Per un ristorante come il nostro che conta 28 coperti senza colazioni e aperitivi, è la soluzione giusta ed è anche più facile da utilizzare dal personale, considerando anche parametri come la temperatura, la macinatura e la pulizia.
Abbiamo trovato un giusto compromesso tra le nostre esigenze e la volontà di garantire una proposta di un certo livello. Quindi dico agli altri ristoratori che in realtà basta poco per organizzarsi e vendere qualcosa di buono.
In futuro mi piacerebbe approfondire il discorso di pairing tra cibo e caffè. Non subito, per dare tempo alle persone di conoscerci meglio e comprendere intanto la qualità di uno specialty in espresso.
Attualmente il caffè viene usato comunque come ingrediente: un esempio è quello dei plin piemontesi con la barbabietola nell’impasto, il blu di bufala con burro e salvia e di accompagnamento nel piatto dei cerchietti di barbabietola cruda, nocciole e polvere di caffè sottilissima, quasi fosse una spezia impalpabile.
A volte mi è stato detto di poterne aggiungere. Porta una nota leggermente più acidula nel piatto. Oppure ne frulliamo una parte grossolanamente per renderla infusa nella panna al caffè. Oppure lo usiamo nelle creme per la piccola pasticceria. Realizziamo una ganache al caffè che ricorda esteticamente la coppa del nonno.”
Quindi lei che messaggio invierebbe a chi come lei fa ristorazione?
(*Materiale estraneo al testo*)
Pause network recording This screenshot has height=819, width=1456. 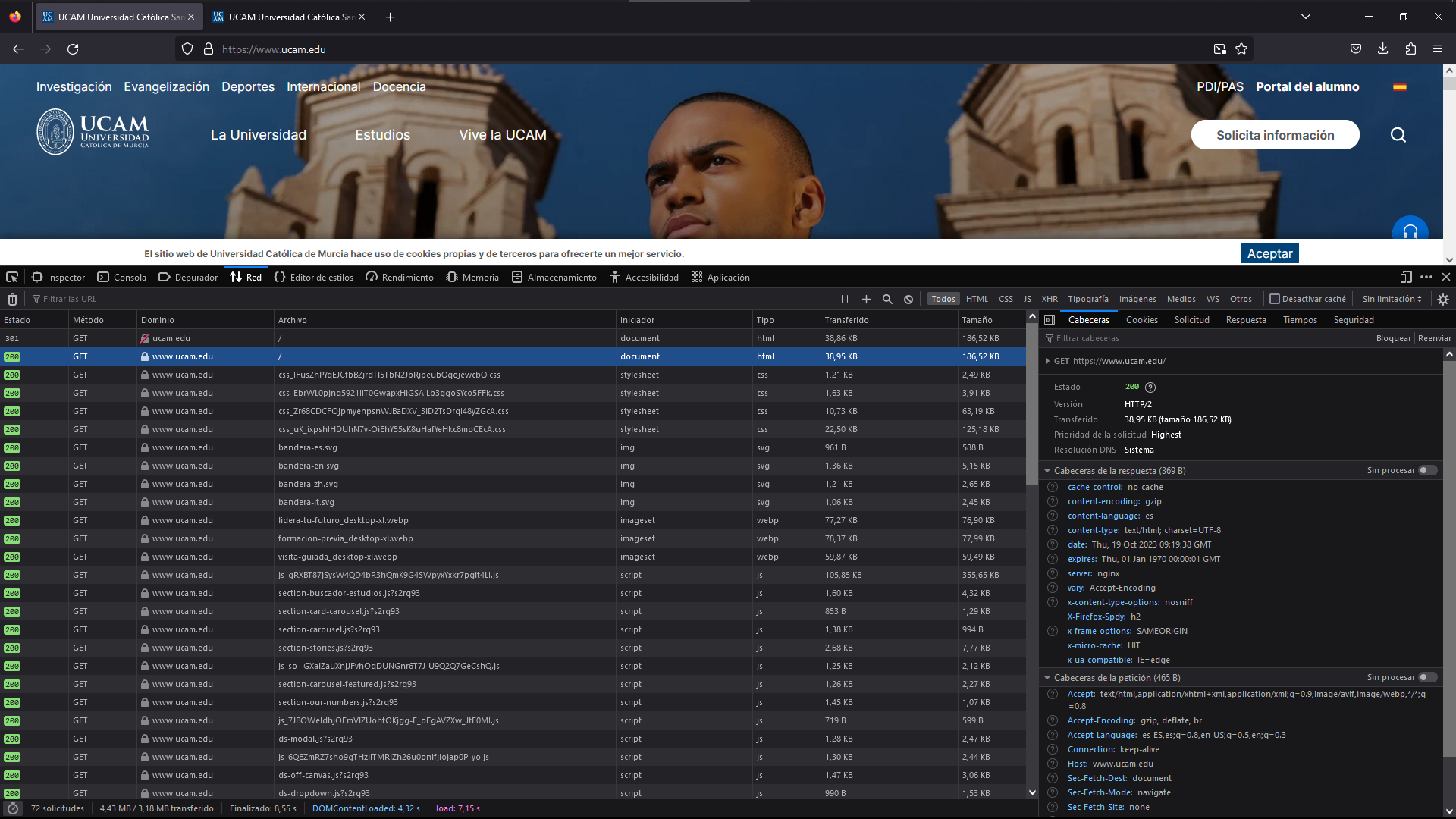coord(845,300)
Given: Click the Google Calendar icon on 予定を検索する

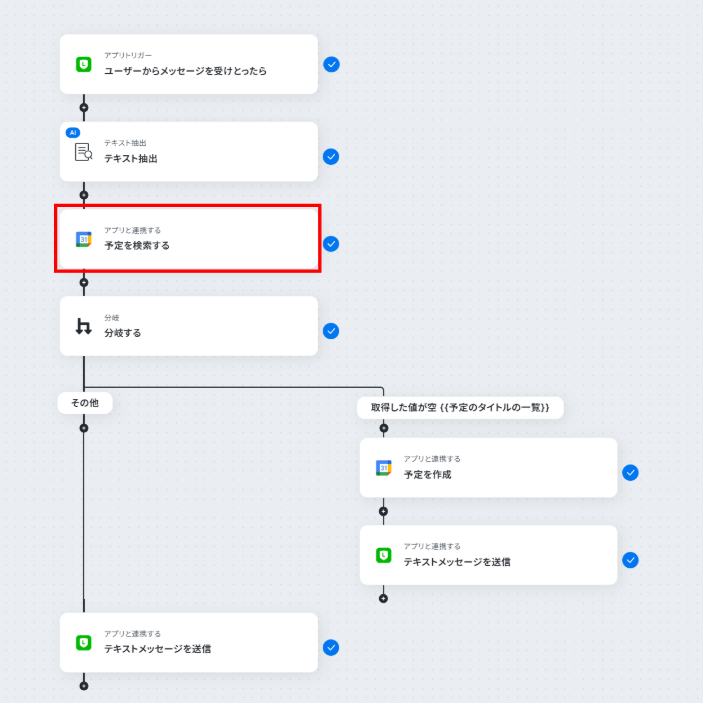Looking at the screenshot, I should 84,239.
“Molto semplice: puntate sul caffè. Basta spacciarsi per i fenomeni del caffè senza saperne niente: è fondamentale informarsi un minimo senza dover fare investimenti impossibili. Si può proporre una tazzina di altissima qualità che fa ritornare la gente, dando un ultimo saluto che coccola il palato. Anche su questi dettagli ci si costruisce un nome.”